In the episode Bravo, Zeus, Berg handles what might seem like a simple story of the intense emotional connection between a man and his dog. But the man, Ayham, is a Syrian refugee living in Berlin, and his Siberian Husky, Zeus, is still in Syria. They need to be reunited, but can that ever happen? We get a beautifully deft portrait of Ayham’s life in Germany and the complexity of Germany’s feelings about him. We learn about his long, dangerous journey from Syria to Germany and watch him attempt to FaceTime with a friend in Syria so that he can see and talk to his dog.
It’s formidably moving, this episode. You grow to love Zeus as much as Ayham and simultaneously get a deeper understanding of the anguish lurking under the Syrian refugee crisis. Ayham says, “In Germany, they look at you differently. And so, you find new ways to hate yourself.”
In the episodes I’ve seen, there is one constant – the near-infinite aptitude of dogs for positive responsiveness and dependability. The family in Cincinnati is facing fraught emotional times when Rory comes to help take care of Corrine. The other girls in the family are bitterly disappointed that the dog cannot really be theirs, too. Rory must bond primarily with Corrine. And still, in the end, he is just there, as if comprehending everything intuitively, kind and responsive to all of them.
The episode Ice on the Water, directed by Emmy-winning filmmaker Richard Hankin, is about the love and affection between Alessandro, a fisherman in Italy, and his dog Ice, a Labrador retriever. Yet it’s also about the fact that Alessandro’s livelihood is diminishing, and it’s unlikely his children will practice the same trade, as the world and climate changes. Ice is always with him though, unchanging, joining the family for meals in a way that is almost unbearably intimate.

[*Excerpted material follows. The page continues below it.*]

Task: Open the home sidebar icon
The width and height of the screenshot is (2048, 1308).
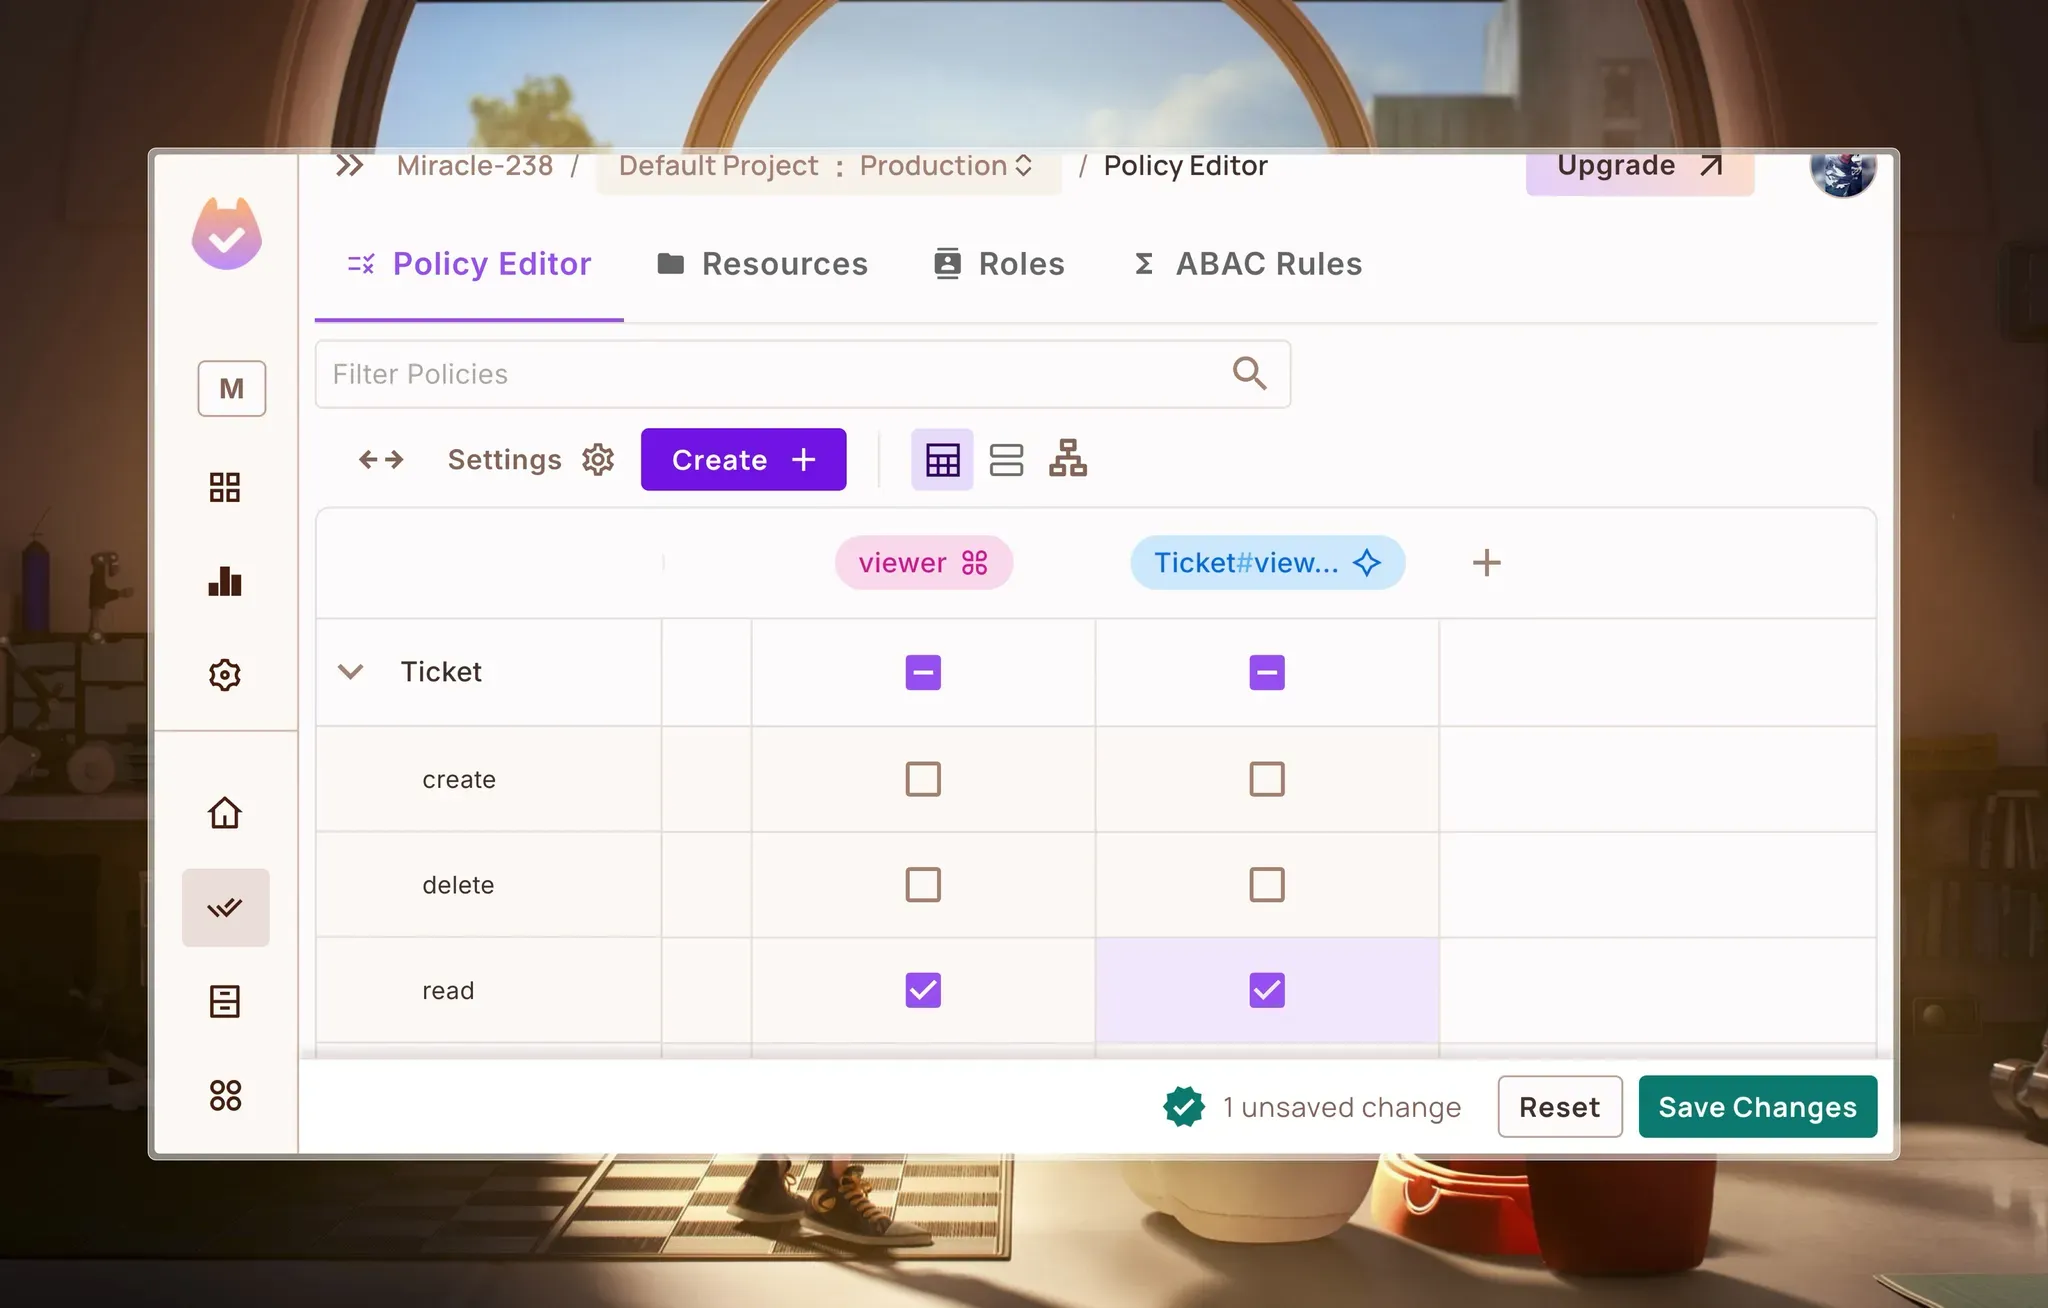Action: 225,812
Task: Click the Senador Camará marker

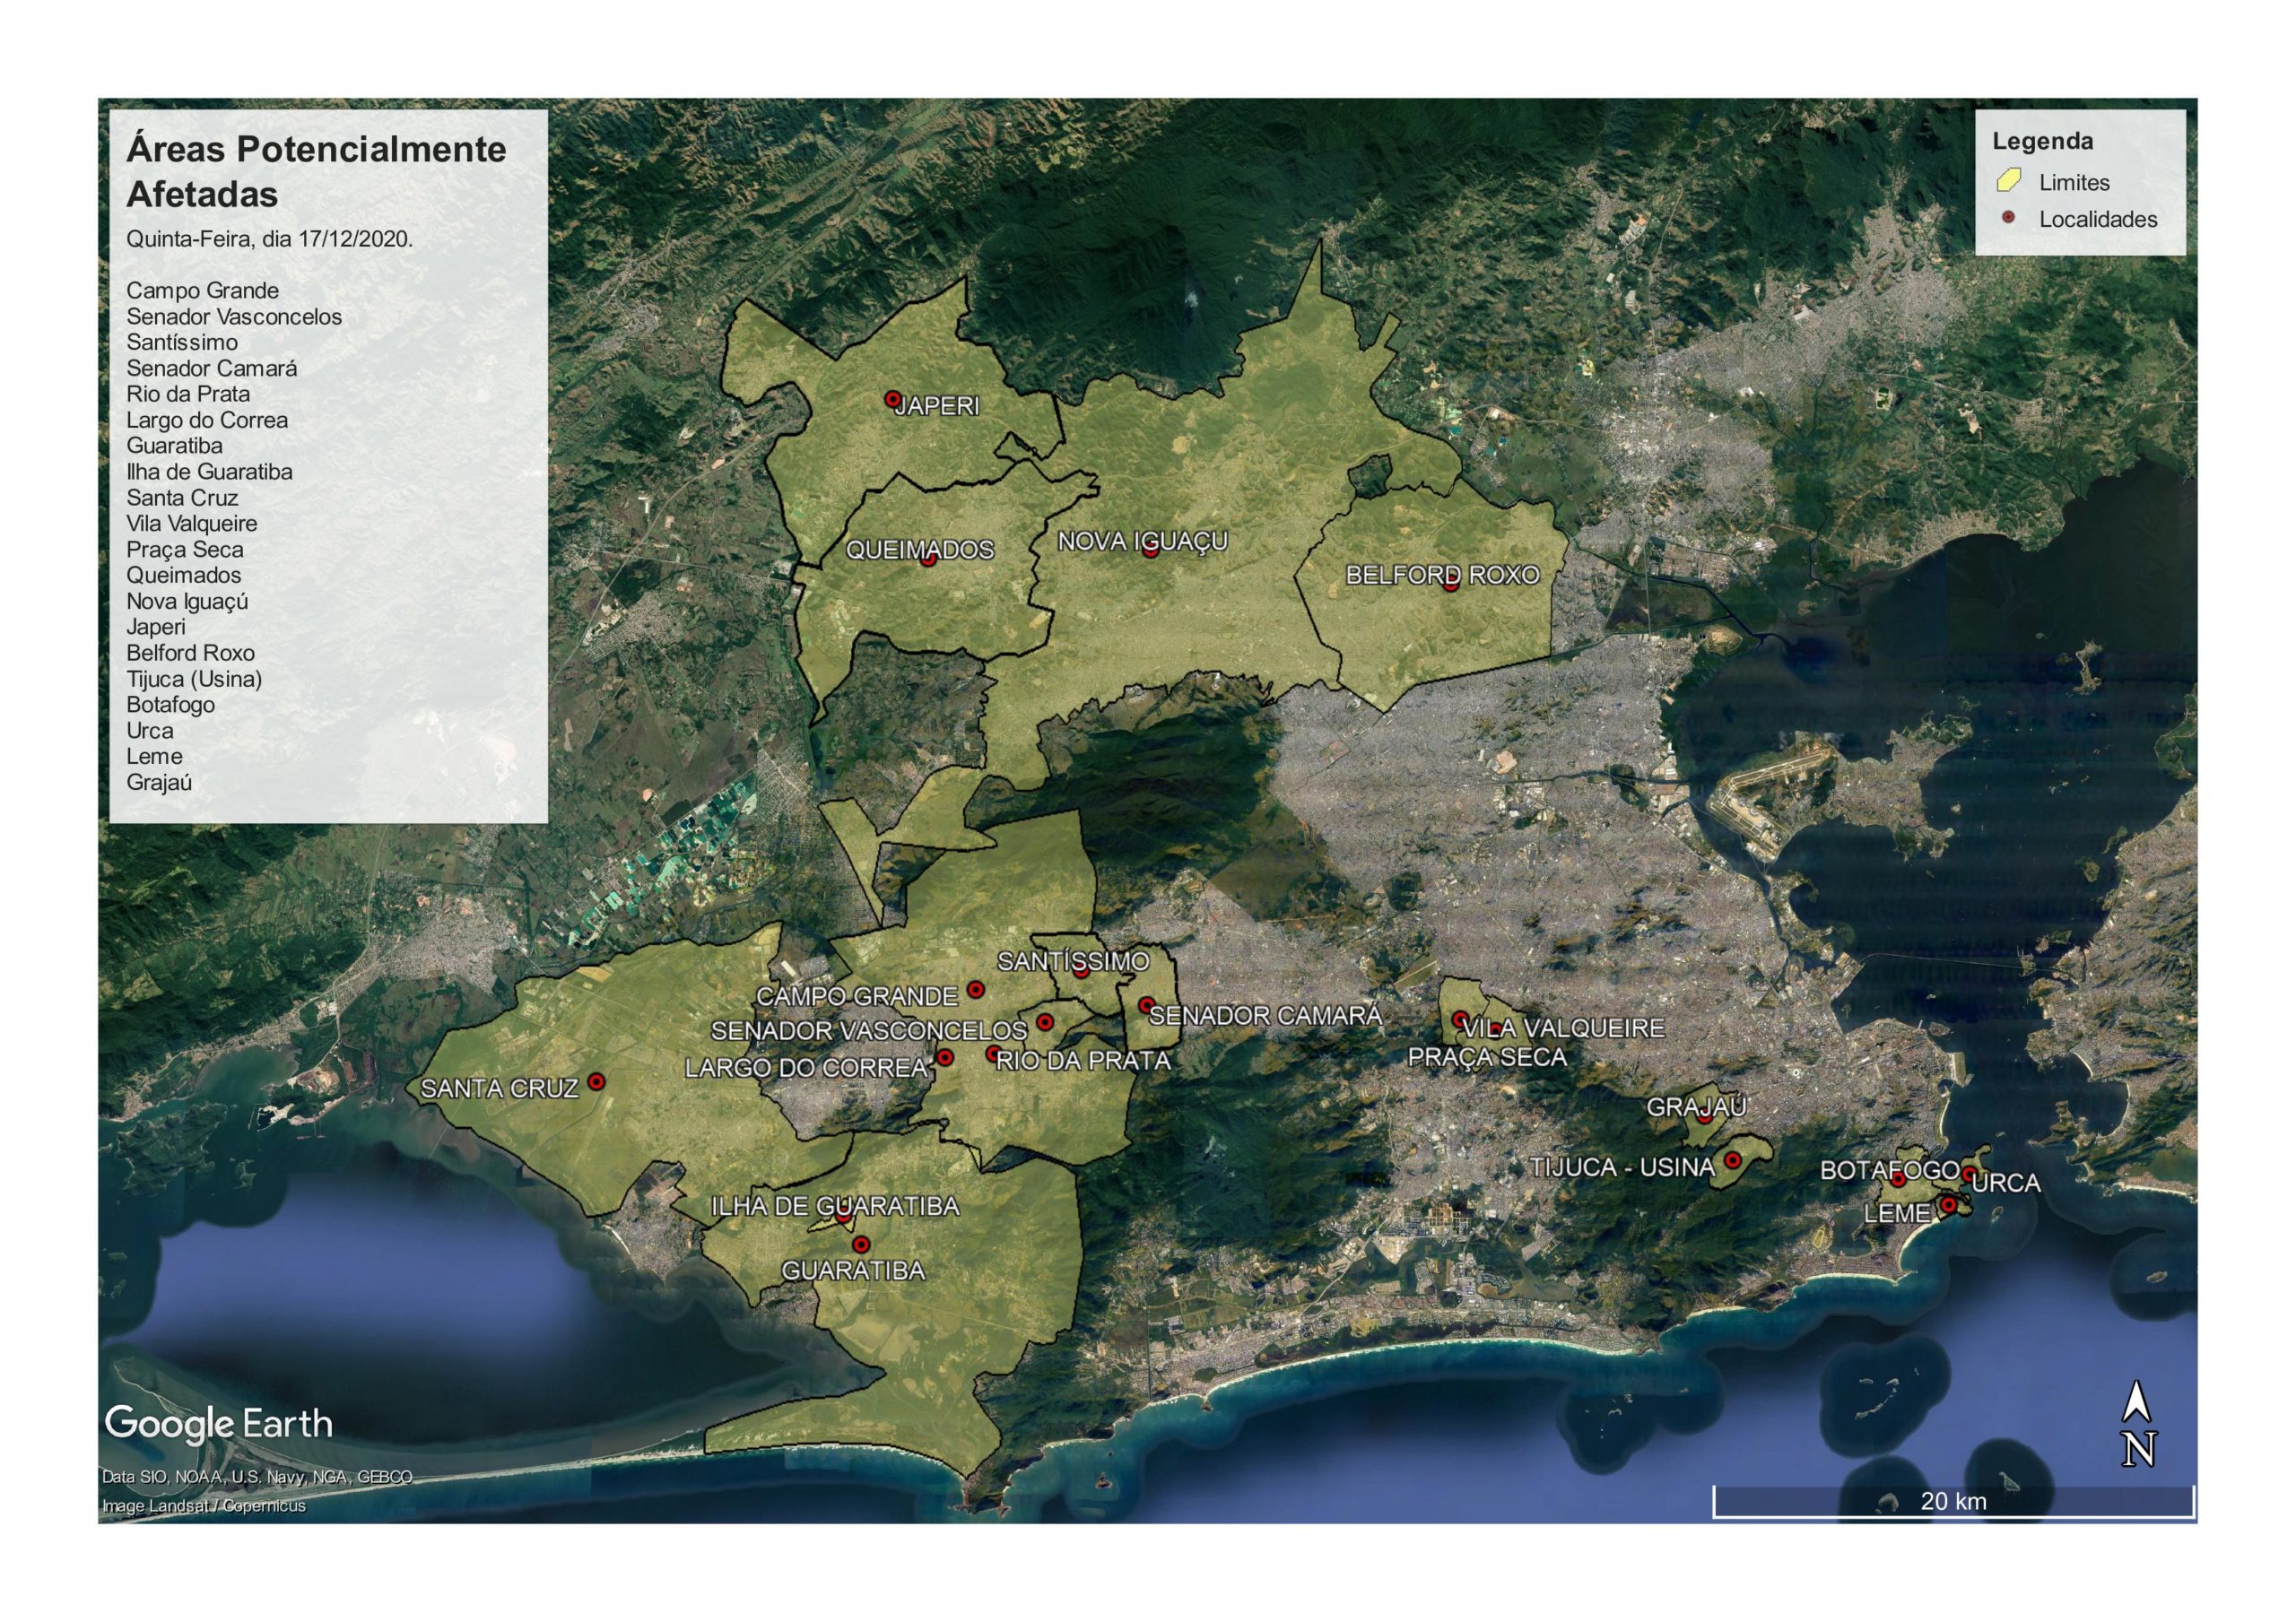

It would be true to say that the primary accomplishment of this excellent series – a must-see – is its celebration of the intimate, sometimes tear-inducing relationship between people and their dogs. And equally true to say it is simply gorgeous and gravely pensive. As gravely pensive, in fact, as the eyes of that young girl waiting for the dog who will help with her care and be her constant companion.